Monday, May 17, 2010

More from TCDL

This afternoon's sessions brought us up to date with the work that's going on at TDL. It's really pretty amazing.

A couple of faculty from the ISchool here at UT Austin, Unmil Karadkar and Luis Francisco-Revilla, suggest that one solution for meeting TDL's increased needs (financial, temporal, human resources) is to partner with other units on TDL campuses. Not to be confused with the beta versions of institutional IRs hosted by TDL e.g. http://labs.tdl.org/tamucc-ir, TDL Labs is a test bed for that collaboration. Among their ideas are research conducted by students and a collaborative matchmaking database where projects for which specific skills are needed would be matched with scholars at TDL institutions who possess those skills.

Peter Nurnberg, Chief Technology Officer for the Texas Digital Libraries, presented an update of progress on Vireo, TDL's electronic thesis and dissertation management software.

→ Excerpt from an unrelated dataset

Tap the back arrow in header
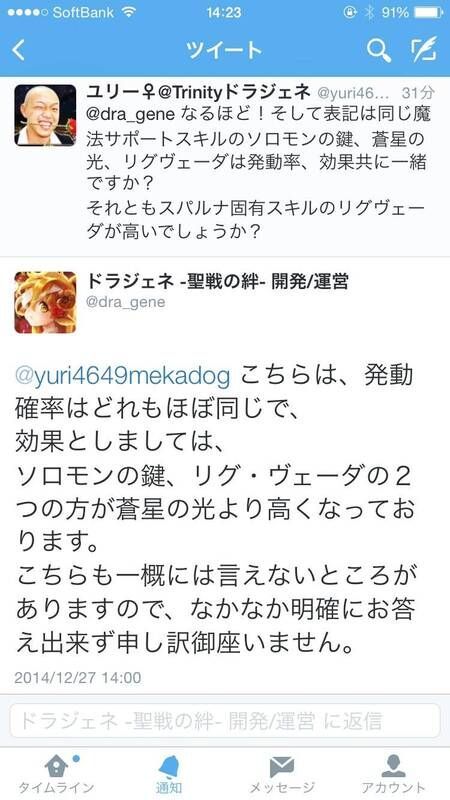This screenshot has height=800, width=450. [x=18, y=51]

Although not all TDL institutions are using Vireo, they have deployed Vireo lab instances for all TDL institutions in order to respond to requests for trials more quickly. Of the TDL institutions that are in production with Vireo, Texas
A&M and Texas Tech maintain their own Vireo servers, the rest are hosted at TDL and thus upgraded all at the same time and in the same way.

They’re going to put Verio into open source production on 1 September 2010. Both MIT and the University of Illinois Urbana-Champaign have signed on as developers/users and they’re in talks with the California Digital Library.

One of the really interesting things about this conference is learning a little more about the software development process and work flows for collaboration and momentum and development methodologies like kanban (used for Vireo) and scrum (used for TDL).

Finally, Mark McFarland, co-director of TDL, gave an update on TDL overall. He recapped some of what was included in the Vireo update and then moved on to several other TDL project. First, TxLOR (Texas Learning Objects Repository) will be “hardened” (that's a development term I learned that means settled on for sure) this summer and deployed this fall. Their other focus for the upcoming summer is the Preservation Network.

Mark also mentioned that TDL has signed a contract Texas Advanced Center for Computing which will provide them with 80 terabytes of storage (that's 1024 gigs per terabyte). They'll distribute this to TDL member institutions at a minimum of 8 TB for each Tier 1 institution, 4 TB for each Tier 2 institution and 2 TB for Tier 3 institutions. These minimum amounts will be included in each institution's membership fees. Additional storage will be available at an additional, but still deeply discounted prices.

They've also done some work on providing usage stats to TDL members. They’ve outsourced the development and plan to begin to integrate it into TDL over the summer. And finally, they’ve “gotten out of the business” of "hand holding" through the Shibboleth install process. Paul Caskey from LEARN is now providing Shibboleth support for TDL members.